# Exercise material:
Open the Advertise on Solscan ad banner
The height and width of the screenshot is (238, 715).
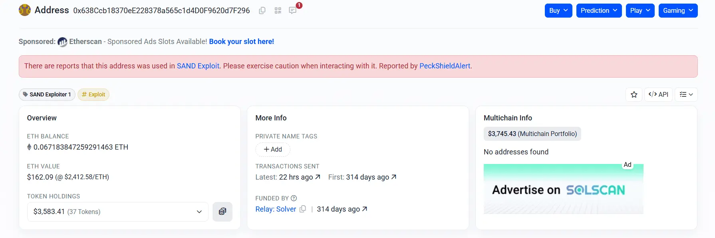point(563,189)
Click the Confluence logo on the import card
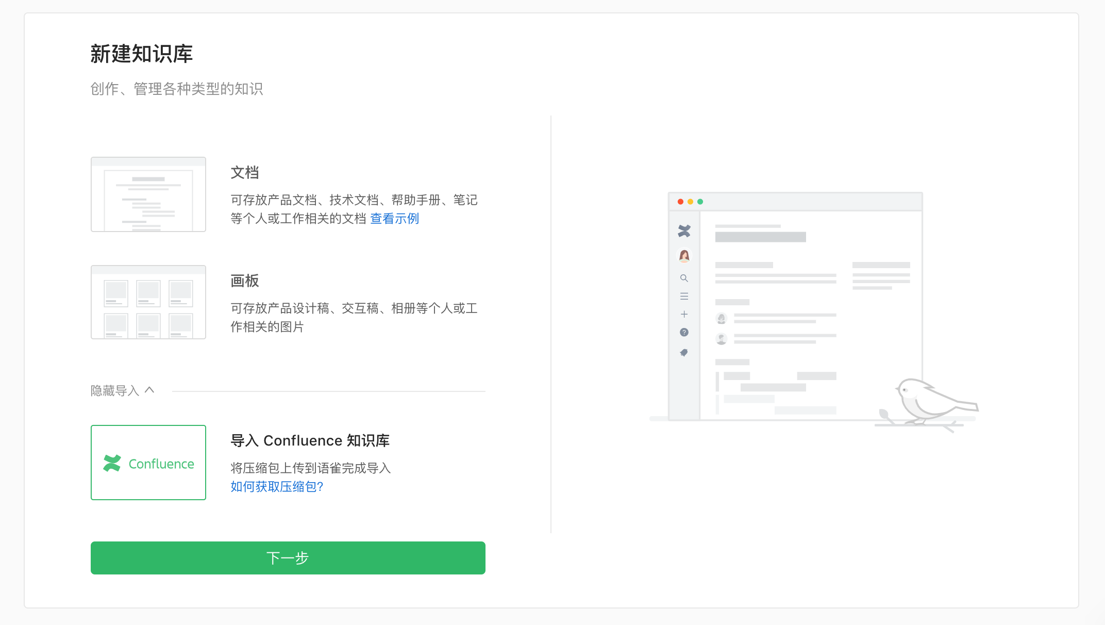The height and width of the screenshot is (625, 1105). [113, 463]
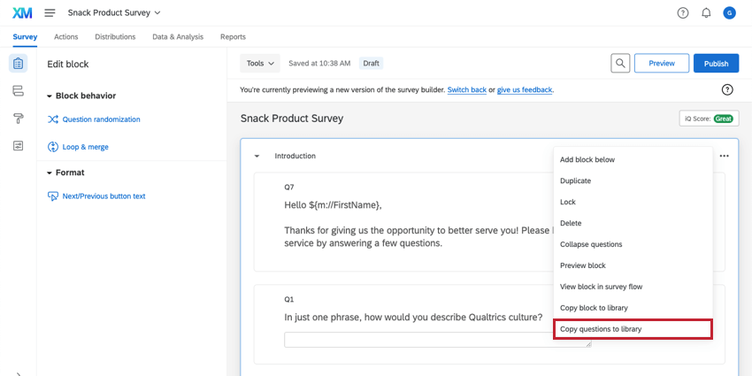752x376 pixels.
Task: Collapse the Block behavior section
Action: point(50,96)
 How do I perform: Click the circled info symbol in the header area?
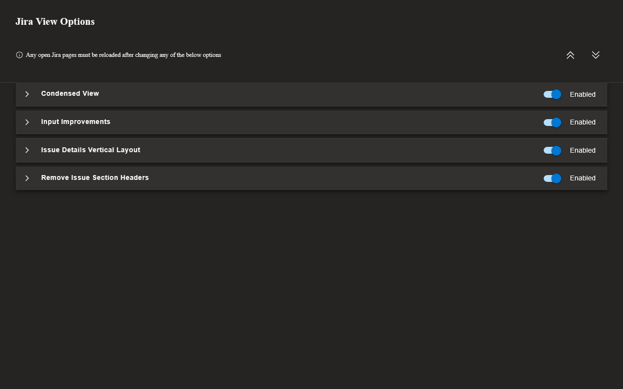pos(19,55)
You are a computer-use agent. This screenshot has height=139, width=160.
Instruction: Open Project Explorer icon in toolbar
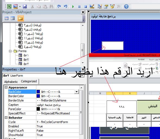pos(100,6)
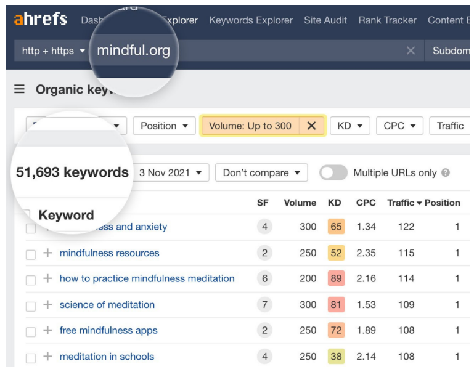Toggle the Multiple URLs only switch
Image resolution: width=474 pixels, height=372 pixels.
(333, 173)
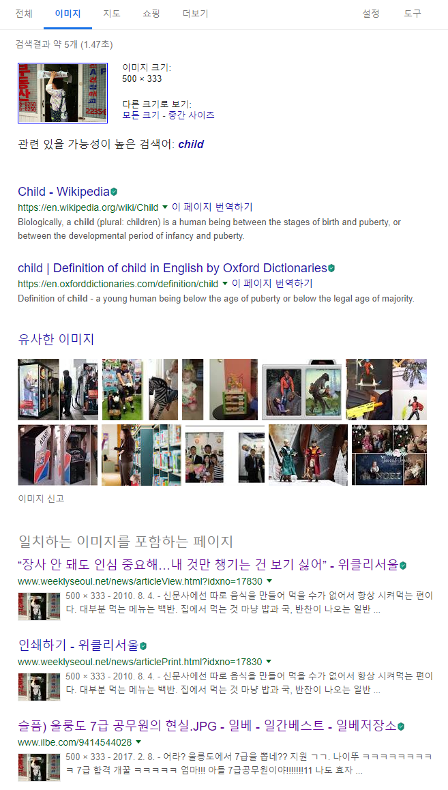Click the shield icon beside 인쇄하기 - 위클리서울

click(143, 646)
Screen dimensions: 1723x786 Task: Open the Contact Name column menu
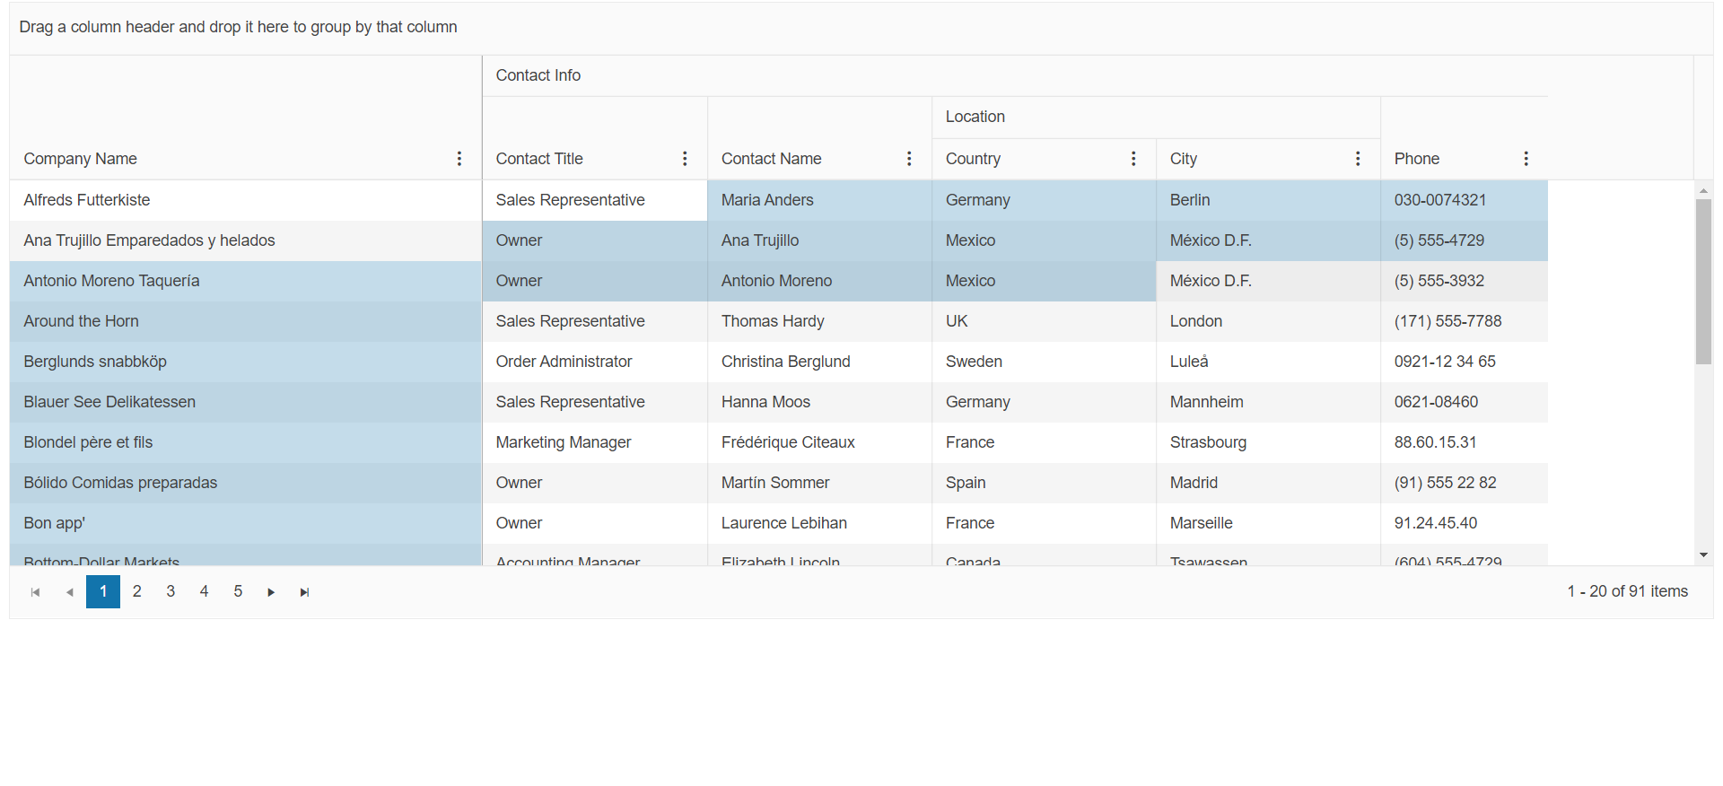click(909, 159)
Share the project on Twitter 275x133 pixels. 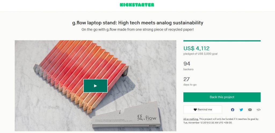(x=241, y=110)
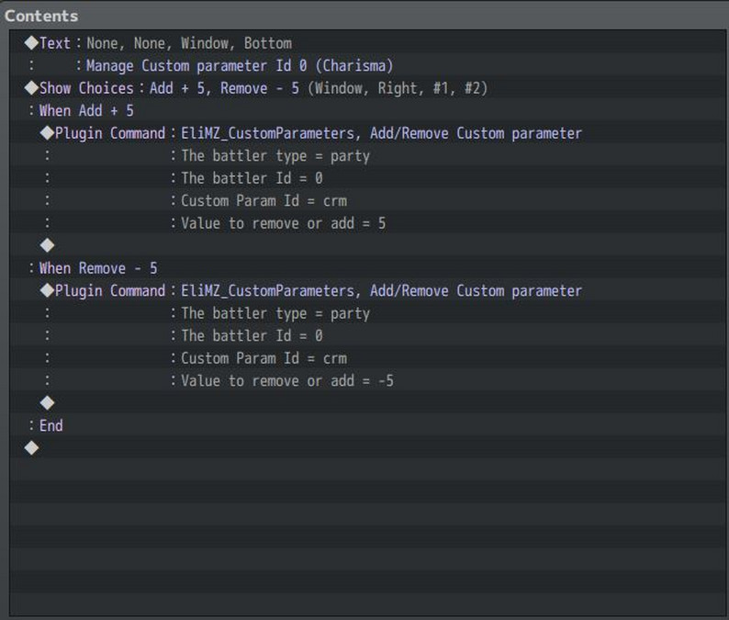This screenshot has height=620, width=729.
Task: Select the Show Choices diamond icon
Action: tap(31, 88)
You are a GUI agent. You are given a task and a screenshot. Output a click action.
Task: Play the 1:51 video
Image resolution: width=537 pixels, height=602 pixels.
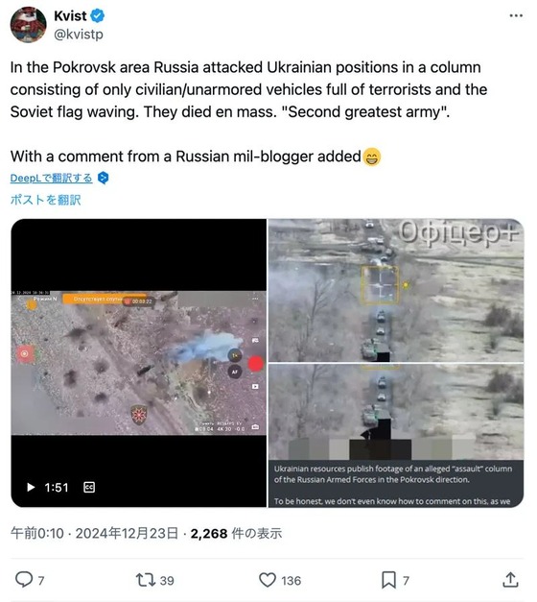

# What this task involves:
Rewrite the records, starting at the line with "Click the Confluence logo on the import card" and stopping after the line with "click(909, 159)". Replace "Project Explorer" with "Package Explorer", keep everything else unchanged, and leave the pictures out.

# Answer:
Click the Confluence logo on the import card
The height and width of the screenshot is (625, 1105). [113, 463]
752x376 pixels.
Task: Collapse the Block behavior section
Action: point(50,96)
 How do I perform: Click the circled info symbol in the header area?
pos(19,55)
You are a computer-use agent. This screenshot has height=139, width=160.
Instruction: Open Package Explorer icon in toolbar
pos(100,6)
Toggle the Multiple URLs only switch
Image resolution: width=474 pixels, height=372 pixels.
(333, 173)
Click the shield icon beside 인쇄하기 - 위클리서울

click(143, 646)
Screen dimensions: 1723x786 Task: Open the Contact Name column menu
click(909, 159)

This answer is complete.